這種充實而快樂的日子一直持續到了99年7月19日。7月20日鋪天蓋地的謊言突降而至的時候,我們憑藉著兩年的紮實的學法,能夠確認這場迫害的邪惡性質。不過,也有不少的同修懵了,很多同修也迷茫了,世人也都捲入了這場邪惡的謊言,對我們都另眼相看。學法環境也在當地公安,村委的干涉下被破壞了。在這種情況下,我和妻子承受著精神上的壓力,堅信大法,決心要為師父討還清白,為大法討還清白。
妻子首先去了北京上訪,一路上憑藉著對師父的正信,對大法的正信,經過了23道關卡,到了北京。剛到北京站,她就被惡警推進警車,送到豐台體育場。廣場很大,當兵的手拉手當牆,圍著被抓的大法弟子,同修們都被互相鼓勵著。大法弟子當中有七八十歲的老人,有挺著肚子的孕婦,有抱著孩子的年輕媽媽,還有文質彬彬的學生。天熱得很,警察卻一點水不給他們。有個男同修一到體育場就坐下打坐,被一惡警先用腳踏,又打耳光,然後上來兩個惡警扭住男同修的胳膊使勁扔到車上,不知道拉到哪去了。晚上有一個老太太要出去上廁所,被一個惡警推回去連打帶罵,我妻子就喊「不許打人!誰家沒有老人?!」大法弟子一起鼓掌。惡警拿著照相機對著我妻子就拍照,後來妻子被一個軍人放出來,聽口音是老鄉,軍人告訴我妻子他的媽媽也是學大法的,他知道這些人都是好人。就這樣妻子在那個軍人的指點下回到了家。結果當天回來就被當地政府抓走,關押了四天四夜,又罰了200元。

■ **任務列表**
1 - 逐字複製摘錄中的一段:從含有「這種充實而快樂的日子一直持續」的詞句開始,到「了四天四夜,又罰了200元。」之後停止。
2 - 根據摘錄回答:
(a) 文中說充實而快樂的日子一直持續到哪一天?
(b) 妻子去北京上訪,一路上經過了多少道關卡?
(c) 妻子回來當天被當地政府抓走後,被關押了多久、罰了多少錢?

■ **存儲資料**
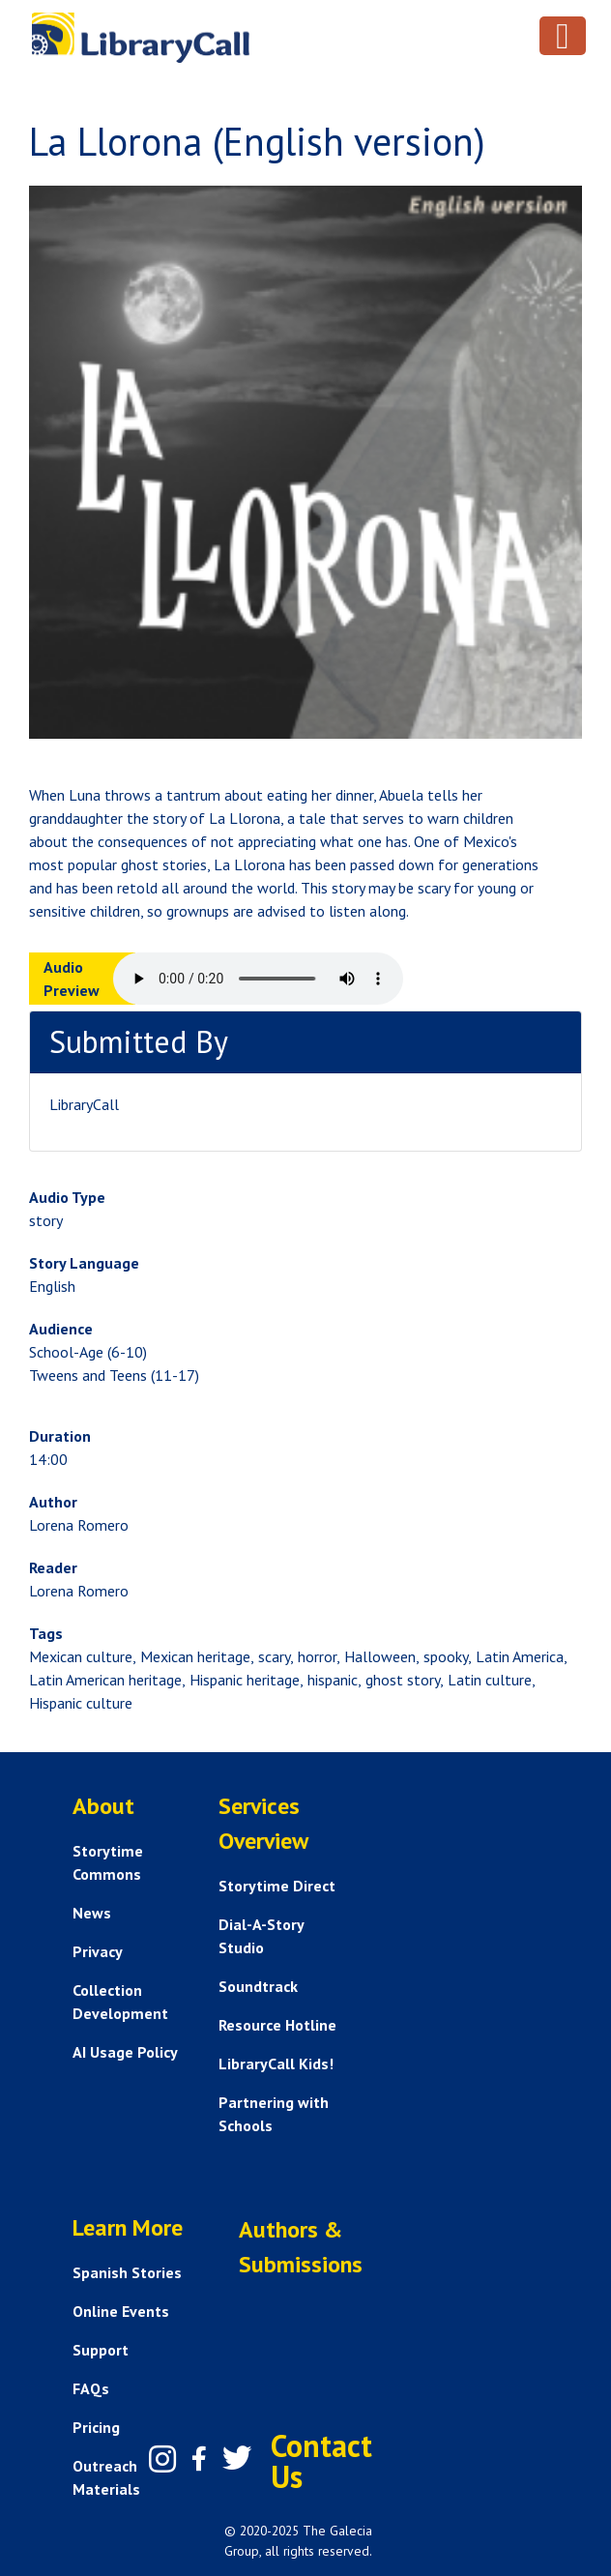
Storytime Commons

■ **各題答案**
1 -
這種充實而快樂的日子一直持續到了99年7月19日。7月20日鋪天蓋地的謊言突降而至的時候,我們憑藉著兩年的紮實的學法,能夠確認這場迫害的邪惡性質。不過,也有不少的同修懵了,很多同修也迷茫了,世人也都捲入了這場邪惡的謊言,對我們都另眼相看。學法環境也在當地公安,村委的干涉下被破壞了。在這種情況下,我和妻子承受著精神上的壓力,堅信大法,決心要為師父討還清白,為大法討還清白。
妻子首先去了北京上訪,一路上憑藉著對師父的正信,對大法的正信,經過了23道關卡,到了北京。剛到北京站,她就被惡警推進警車,送到豐台體育場。廣場很大,當兵的手拉手當牆,圍著被抓的大法弟子,同修們都被互相鼓勵著。大法弟子當中有七八十歲的老人,有挺著肚子的孕婦,有抱著孩子的年輕媽媽,還有文質彬彬的學生。天熱得很,警察卻一點水不給他們。有個男同修一到體育場就坐下打坐,被一惡警先用腳踏,又打耳光,然後上來兩個惡警扭住男同修的胳膊使勁扔到車上,不知道拉到哪去了。晚上有一個老太太要出去上廁所,被一個惡警推回去連打帶罵,我妻子就喊「不許打人!誰家沒有老人?!」大法弟子一起鼓掌。惡警拿著照相機對著我妻子就拍照,後來妻子被一個軍人放出來,聽口音是老鄉,軍人告訴我妻子他的媽媽也是學大法的,他知道這些人都是好人。就這樣妻子在那個軍人的指點下回到了家。結果當天回來就被當地政府抓走,關押了四天四夜,又罰了200元。

2 -
(a) 99年7月19日。
(b) 23道關卡。
(c) 關押了四天四夜,罰了200元。